Mikhail Ilich Romm

Romm, Mikhail Il’ich

 

Born Jan. 11 (24), 1901, in Irkutsk; died Nov. 1, 1971, in Moscow. Soviet film director and screenwriter. People’s Artist of the USSR (1950). Member of the CPSU from 1939.

Romm served in the Red Army from 1918 to 1921. In 1925 he graduated from the department of sculpture of the State Higher Arts and Technical Institute. He worked as a screenwriter and assistant film director. Romm’s first film, the silent film Dumpling (1934), was a satirical group portrayal of the bourgeois. In 1937 he filmed The Thirteen, which dealt with the conflict between the frontier guards and the Basmachi. His greatest contributions to classic Soviet cinematography were Lenin in October (1937) and Lenin in 1918(1939), with B. V. Shchukin in the role of V. I. Lenin. In 1949, Romm collaborated on the documentary Vladimir Ilich Lenin. His film Dream came out in 1943. Romm later directed a number of films in which he angrily castigated fascism: The Russian Question (1948), Secret Mission ( 1950), and Murder on Dante Street (1956).

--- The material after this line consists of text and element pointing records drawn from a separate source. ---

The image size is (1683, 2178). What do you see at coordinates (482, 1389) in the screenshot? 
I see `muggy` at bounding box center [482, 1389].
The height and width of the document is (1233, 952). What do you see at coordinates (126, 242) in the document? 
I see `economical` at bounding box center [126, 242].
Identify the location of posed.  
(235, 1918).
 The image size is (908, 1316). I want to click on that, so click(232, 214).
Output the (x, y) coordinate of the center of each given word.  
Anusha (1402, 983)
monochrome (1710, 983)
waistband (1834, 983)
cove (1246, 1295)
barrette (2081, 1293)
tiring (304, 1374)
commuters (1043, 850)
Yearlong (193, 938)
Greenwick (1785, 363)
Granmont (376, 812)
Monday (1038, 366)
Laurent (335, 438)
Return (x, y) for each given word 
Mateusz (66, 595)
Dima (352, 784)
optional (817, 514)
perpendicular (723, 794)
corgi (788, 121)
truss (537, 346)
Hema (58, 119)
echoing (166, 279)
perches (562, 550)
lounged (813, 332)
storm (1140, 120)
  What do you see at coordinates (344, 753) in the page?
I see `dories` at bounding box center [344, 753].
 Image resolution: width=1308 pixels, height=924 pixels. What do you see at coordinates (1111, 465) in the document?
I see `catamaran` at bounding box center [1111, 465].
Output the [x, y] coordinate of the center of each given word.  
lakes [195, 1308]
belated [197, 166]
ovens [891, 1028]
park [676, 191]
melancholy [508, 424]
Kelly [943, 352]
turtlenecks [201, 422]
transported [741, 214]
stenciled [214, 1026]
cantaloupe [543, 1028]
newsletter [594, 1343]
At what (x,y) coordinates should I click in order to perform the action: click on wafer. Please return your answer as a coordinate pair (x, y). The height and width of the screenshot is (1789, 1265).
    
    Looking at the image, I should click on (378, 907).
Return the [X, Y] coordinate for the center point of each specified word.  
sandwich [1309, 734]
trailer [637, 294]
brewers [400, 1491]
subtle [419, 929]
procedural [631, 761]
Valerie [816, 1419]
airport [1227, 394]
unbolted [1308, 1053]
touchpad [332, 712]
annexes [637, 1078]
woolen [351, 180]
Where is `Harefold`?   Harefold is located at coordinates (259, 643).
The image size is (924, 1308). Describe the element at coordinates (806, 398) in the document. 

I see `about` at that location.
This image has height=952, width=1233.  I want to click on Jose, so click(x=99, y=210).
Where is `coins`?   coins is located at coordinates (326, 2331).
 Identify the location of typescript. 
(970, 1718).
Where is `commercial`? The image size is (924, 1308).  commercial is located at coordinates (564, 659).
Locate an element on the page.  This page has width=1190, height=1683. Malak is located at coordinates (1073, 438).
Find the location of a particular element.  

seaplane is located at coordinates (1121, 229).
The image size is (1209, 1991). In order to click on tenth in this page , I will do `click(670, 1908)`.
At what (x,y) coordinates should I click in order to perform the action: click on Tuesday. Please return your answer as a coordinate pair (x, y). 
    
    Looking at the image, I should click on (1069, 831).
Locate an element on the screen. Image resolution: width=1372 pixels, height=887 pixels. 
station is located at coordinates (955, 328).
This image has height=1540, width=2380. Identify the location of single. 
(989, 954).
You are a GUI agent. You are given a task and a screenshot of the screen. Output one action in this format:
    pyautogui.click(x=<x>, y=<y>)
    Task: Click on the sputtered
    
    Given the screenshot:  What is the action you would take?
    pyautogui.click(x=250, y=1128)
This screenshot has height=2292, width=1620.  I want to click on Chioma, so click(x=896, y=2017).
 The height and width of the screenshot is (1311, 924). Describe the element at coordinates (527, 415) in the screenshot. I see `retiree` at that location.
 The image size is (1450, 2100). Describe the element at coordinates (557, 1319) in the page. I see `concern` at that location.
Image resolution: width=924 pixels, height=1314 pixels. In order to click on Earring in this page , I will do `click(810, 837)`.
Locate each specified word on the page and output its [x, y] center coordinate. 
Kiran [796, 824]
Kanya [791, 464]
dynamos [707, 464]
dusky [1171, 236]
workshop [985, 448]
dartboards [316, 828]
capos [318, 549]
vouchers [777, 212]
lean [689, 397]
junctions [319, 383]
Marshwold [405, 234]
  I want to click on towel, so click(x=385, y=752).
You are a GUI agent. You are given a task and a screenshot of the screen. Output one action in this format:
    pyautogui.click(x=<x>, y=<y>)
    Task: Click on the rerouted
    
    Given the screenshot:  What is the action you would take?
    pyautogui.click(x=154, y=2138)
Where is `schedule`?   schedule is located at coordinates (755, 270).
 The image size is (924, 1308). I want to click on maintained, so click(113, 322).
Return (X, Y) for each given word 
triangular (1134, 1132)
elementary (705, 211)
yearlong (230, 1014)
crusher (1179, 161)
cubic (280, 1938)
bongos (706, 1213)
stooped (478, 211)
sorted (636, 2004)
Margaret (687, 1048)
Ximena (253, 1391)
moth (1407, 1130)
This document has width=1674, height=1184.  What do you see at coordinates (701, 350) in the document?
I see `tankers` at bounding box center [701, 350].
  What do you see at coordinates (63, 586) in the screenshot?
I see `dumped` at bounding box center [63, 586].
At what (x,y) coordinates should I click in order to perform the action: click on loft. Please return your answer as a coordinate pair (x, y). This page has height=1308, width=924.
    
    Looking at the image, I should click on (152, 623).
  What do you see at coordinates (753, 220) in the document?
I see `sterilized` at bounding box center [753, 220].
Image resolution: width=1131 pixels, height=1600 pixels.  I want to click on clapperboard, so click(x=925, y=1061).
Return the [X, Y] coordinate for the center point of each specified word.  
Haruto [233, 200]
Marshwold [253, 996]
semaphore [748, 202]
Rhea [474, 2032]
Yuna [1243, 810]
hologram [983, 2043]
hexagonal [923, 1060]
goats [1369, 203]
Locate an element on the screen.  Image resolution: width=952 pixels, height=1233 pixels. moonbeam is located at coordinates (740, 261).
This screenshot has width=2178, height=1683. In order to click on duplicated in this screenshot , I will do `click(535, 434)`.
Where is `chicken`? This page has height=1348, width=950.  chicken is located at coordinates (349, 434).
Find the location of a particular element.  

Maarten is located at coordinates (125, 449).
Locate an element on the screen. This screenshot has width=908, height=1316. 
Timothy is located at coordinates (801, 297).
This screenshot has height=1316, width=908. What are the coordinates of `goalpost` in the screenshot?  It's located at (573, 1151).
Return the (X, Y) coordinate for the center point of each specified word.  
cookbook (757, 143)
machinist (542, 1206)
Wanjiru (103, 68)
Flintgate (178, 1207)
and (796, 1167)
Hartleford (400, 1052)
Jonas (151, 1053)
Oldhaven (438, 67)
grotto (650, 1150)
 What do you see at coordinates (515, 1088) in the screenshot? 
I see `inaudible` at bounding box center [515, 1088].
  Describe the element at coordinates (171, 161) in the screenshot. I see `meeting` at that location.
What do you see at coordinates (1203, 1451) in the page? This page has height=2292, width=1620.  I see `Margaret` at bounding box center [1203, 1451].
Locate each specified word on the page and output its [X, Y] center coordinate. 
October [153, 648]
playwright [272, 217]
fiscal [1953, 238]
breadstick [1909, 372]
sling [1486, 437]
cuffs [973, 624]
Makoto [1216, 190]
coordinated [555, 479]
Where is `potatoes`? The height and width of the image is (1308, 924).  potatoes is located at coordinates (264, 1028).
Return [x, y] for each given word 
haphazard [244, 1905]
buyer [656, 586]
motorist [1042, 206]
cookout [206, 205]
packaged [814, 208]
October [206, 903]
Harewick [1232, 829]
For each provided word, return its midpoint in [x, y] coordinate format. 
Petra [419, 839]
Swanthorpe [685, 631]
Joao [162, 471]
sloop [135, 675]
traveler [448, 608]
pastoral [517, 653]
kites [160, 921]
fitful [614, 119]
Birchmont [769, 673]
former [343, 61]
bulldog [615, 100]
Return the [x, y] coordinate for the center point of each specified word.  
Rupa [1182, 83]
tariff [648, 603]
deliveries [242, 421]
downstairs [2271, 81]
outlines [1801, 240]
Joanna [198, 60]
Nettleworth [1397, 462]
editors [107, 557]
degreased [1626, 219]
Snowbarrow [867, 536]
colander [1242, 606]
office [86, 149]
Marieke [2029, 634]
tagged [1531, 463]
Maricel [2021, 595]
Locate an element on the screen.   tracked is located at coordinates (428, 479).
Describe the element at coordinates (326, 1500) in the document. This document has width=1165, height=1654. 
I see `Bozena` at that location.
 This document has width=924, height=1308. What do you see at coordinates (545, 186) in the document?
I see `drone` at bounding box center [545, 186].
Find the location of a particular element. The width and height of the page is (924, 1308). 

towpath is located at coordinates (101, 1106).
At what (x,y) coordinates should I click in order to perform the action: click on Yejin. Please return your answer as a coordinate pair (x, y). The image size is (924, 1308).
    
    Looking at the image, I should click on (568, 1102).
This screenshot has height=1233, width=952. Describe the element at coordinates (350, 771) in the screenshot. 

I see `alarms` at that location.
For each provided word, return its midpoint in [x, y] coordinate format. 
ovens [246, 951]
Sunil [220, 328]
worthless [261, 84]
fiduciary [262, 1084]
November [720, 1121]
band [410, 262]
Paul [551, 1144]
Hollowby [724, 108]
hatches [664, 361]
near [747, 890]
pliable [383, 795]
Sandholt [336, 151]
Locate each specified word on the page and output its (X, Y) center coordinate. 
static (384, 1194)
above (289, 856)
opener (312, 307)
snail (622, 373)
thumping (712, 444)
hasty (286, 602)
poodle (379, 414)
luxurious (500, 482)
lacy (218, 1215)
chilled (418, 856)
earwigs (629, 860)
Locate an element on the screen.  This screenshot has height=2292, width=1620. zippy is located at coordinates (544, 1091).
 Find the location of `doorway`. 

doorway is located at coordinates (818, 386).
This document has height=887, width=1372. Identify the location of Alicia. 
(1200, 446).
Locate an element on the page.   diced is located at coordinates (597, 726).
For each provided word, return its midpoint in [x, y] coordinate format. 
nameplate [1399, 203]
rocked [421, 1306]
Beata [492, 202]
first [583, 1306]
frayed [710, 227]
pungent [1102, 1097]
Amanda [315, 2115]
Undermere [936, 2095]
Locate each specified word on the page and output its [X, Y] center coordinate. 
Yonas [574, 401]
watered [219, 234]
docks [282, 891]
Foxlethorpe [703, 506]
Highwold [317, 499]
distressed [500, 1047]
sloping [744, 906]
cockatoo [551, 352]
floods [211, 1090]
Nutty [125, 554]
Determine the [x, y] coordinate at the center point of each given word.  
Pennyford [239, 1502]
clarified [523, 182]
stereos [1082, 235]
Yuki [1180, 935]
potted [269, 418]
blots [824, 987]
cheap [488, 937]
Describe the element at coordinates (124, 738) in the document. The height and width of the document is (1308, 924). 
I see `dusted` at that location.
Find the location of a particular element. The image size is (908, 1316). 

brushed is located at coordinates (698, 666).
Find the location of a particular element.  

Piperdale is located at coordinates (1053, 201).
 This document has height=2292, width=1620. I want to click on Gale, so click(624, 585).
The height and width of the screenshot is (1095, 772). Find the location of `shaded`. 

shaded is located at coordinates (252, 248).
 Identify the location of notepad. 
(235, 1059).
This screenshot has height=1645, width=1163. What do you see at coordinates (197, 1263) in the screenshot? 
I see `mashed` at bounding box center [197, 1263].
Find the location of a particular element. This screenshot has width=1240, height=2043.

Romm’s two-part historical film consisting of Admiral Ushakov and Ships Storm the Bastions (1953) was marked by breadth of scope. His Nine Days of One Year (1962) is devoted to Soviet physicists and their untiring scientific quest and unselfish daily heroism. Romm’s film Common Fascism (1966) became well known. It depicts the dramatic collision of the past, portrayed by means of documentary newsreel clips, and the present, revealed in textual commentary read by the director himself. The film’s analysis of the social nature of fascism and reflections on the fate of the postwar world give it political and philosophic significance.

Many of Romm’s films received prizes at international film festivals. Beginning in 1949, he taught intermittently at the All-Union State Institute of Cinematography, where he became a professor in 1958. He received the State Prize of the USSR in 1941, 1946, 1948, 1949, and 1951 and the Vasil’ev Brothers State Prize of the RSFSR in 1966. He was also awarded two Orders of Lenin, the Order of the October Revolution, the Order of the Red Banner of Labor, and several medals.

WORKS

Besedy o kino. Moscow, 1964.
Lektsii po kinorezhissure. Moscow, 1973.